[Records from a collection]
────────────────────────────────────────
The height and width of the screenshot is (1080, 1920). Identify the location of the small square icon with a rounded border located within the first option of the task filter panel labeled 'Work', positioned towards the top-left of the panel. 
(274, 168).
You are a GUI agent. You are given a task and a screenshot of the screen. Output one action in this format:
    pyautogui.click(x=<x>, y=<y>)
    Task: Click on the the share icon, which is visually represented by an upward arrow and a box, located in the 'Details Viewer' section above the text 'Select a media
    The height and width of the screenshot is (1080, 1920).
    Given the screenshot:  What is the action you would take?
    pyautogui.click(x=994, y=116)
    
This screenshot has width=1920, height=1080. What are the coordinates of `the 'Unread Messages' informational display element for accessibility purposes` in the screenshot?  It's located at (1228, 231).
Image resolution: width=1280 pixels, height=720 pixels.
────────────────────────────────────────
• **Written task**
Output the lines of the material from the line with "You are a GUI" up to and including the line with "pyautogui.click(x=994, y=116)", word for word.

• **Finished answer**
You are a GUI agent. You are given a task and a screenshot of the screen. Output one action in this format:
    pyautogui.click(x=<x>, y=<y>)
    Task: Click on the the share icon, which is visually represented by an upward arrow and a box, located in the 'Details Viewer' section above the text 'Select a media
    The height and width of the screenshot is (1080, 1920).
    Given the screenshot:  What is the action you would take?
    pyautogui.click(x=994, y=116)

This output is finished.